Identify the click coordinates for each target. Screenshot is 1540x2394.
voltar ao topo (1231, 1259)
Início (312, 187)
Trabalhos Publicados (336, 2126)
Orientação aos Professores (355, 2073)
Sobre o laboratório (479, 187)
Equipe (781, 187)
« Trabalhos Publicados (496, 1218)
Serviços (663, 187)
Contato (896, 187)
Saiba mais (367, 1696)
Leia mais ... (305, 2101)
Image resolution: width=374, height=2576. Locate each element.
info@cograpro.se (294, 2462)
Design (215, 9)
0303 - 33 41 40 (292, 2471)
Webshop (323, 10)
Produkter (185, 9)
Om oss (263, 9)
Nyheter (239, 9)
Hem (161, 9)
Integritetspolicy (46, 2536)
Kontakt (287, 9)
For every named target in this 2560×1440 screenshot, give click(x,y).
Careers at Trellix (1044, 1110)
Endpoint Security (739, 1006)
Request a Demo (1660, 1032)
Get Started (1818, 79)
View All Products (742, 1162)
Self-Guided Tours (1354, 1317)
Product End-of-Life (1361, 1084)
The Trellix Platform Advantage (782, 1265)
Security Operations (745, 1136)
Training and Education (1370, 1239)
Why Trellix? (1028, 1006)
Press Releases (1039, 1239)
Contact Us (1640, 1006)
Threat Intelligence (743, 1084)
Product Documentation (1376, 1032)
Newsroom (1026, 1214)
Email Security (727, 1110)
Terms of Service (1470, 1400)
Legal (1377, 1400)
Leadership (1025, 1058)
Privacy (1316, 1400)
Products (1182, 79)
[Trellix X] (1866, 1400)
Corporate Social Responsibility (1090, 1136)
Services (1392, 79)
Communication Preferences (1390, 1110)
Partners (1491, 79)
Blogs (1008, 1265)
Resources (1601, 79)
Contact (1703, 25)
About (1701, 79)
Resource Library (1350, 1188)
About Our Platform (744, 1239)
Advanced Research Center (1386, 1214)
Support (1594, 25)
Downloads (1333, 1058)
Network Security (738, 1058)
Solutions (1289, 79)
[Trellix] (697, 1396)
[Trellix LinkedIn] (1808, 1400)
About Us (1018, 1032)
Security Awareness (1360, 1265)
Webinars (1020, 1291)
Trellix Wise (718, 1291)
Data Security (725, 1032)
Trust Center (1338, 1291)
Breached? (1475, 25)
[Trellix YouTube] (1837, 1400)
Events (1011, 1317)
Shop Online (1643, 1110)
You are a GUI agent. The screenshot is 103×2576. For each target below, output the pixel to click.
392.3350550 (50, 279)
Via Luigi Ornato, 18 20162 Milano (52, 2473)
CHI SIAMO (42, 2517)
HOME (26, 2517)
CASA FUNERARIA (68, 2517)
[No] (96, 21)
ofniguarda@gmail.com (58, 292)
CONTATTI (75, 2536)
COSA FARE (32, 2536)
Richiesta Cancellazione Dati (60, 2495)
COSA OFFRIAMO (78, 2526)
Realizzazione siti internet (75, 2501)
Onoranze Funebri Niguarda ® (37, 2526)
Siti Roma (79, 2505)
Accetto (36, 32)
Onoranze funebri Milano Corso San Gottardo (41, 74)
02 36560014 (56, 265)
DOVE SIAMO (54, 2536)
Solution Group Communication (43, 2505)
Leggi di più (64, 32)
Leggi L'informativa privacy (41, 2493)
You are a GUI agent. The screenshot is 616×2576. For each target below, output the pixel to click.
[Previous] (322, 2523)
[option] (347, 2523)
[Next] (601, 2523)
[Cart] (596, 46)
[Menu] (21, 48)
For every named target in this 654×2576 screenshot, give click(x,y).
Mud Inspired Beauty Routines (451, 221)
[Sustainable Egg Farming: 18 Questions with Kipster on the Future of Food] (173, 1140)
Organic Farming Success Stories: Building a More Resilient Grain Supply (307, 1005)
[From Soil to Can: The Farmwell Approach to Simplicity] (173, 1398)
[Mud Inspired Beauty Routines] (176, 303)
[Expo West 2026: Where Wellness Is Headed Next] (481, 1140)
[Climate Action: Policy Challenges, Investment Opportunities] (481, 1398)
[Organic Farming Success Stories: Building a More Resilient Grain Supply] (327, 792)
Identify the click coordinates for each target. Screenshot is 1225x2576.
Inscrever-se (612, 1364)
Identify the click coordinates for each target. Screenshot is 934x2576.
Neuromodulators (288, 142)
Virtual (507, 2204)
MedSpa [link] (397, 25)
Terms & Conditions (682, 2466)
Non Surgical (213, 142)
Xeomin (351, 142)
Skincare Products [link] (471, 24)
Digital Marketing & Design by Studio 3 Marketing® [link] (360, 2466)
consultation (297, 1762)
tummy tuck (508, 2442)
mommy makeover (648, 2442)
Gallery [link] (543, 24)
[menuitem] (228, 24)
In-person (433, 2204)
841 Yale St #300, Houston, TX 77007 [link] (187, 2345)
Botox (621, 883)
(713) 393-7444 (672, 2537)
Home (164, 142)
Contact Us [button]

★ ★ ★ ★ ★

**What to do**
Please copy, exactly and with nothing else, the lines above beginning at the line that has "Request a Demo (1660, 1032)" and ending with the line that has "Contact (1703, 25)".

**Exercise result**
Request a Demo (1660, 1032)
Get Started (1818, 79)
View All Products (742, 1162)
Self-Guided Tours (1354, 1317)
Product End-of-Life (1361, 1084)
The Trellix Platform Advantage (782, 1265)
Security Operations (745, 1136)
Training and Education (1370, 1239)
Why Trellix? (1028, 1006)
Press Releases (1039, 1239)
Contact Us (1640, 1006)
Threat Intelligence (743, 1084)
Product Documentation (1376, 1032)
Newsroom (1026, 1214)
Email Security (727, 1110)
Terms of Service (1470, 1400)
Legal (1377, 1400)
Leadership (1025, 1058)
Privacy (1316, 1400)
Products (1182, 79)
[Trellix X] (1866, 1400)
Corporate Social Responsibility (1090, 1136)
Services (1392, 79)
Communication Preferences (1390, 1110)
Partners (1491, 79)
Blogs (1008, 1265)
Resources (1601, 79)
Contact (1703, 25)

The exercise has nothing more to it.